Exercise description: A verbatim reproduction of the lines below, from the line containing "Task: Click the 100% badge campaign icon" through the line containing "Screen dimensions: 1025x540", both ends included, is the whole required output.

Data for processing:
========================================

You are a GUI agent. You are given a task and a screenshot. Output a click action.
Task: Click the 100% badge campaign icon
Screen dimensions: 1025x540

========================================

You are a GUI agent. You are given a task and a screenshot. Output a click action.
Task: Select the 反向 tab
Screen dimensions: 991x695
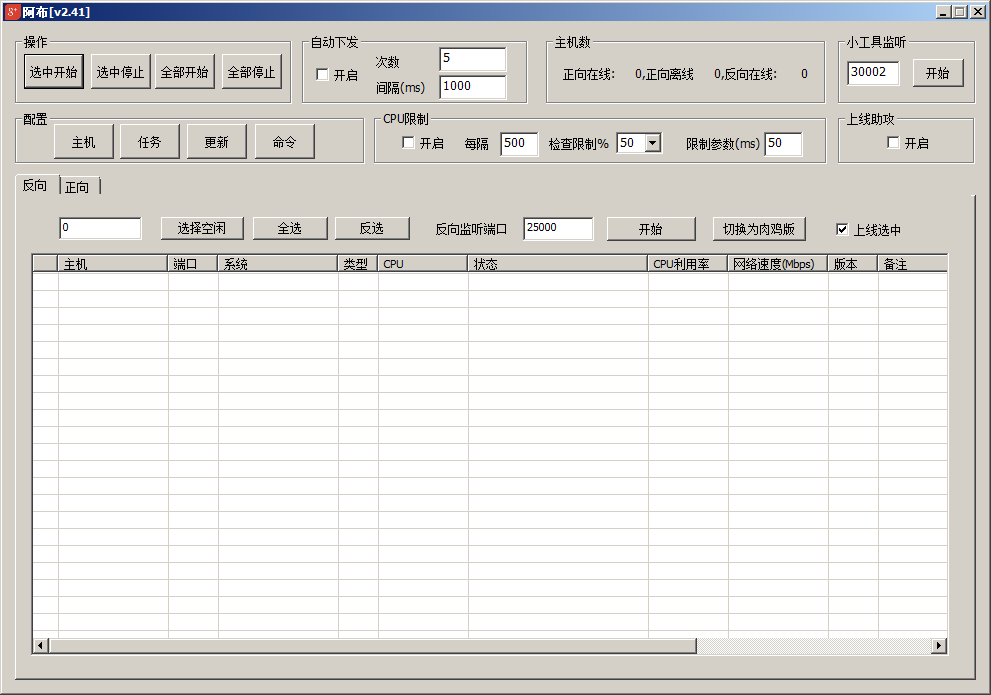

========================================

Finished exercise:
Task: Click the 100% badge campaign icon
Screen dimensions: 1025x540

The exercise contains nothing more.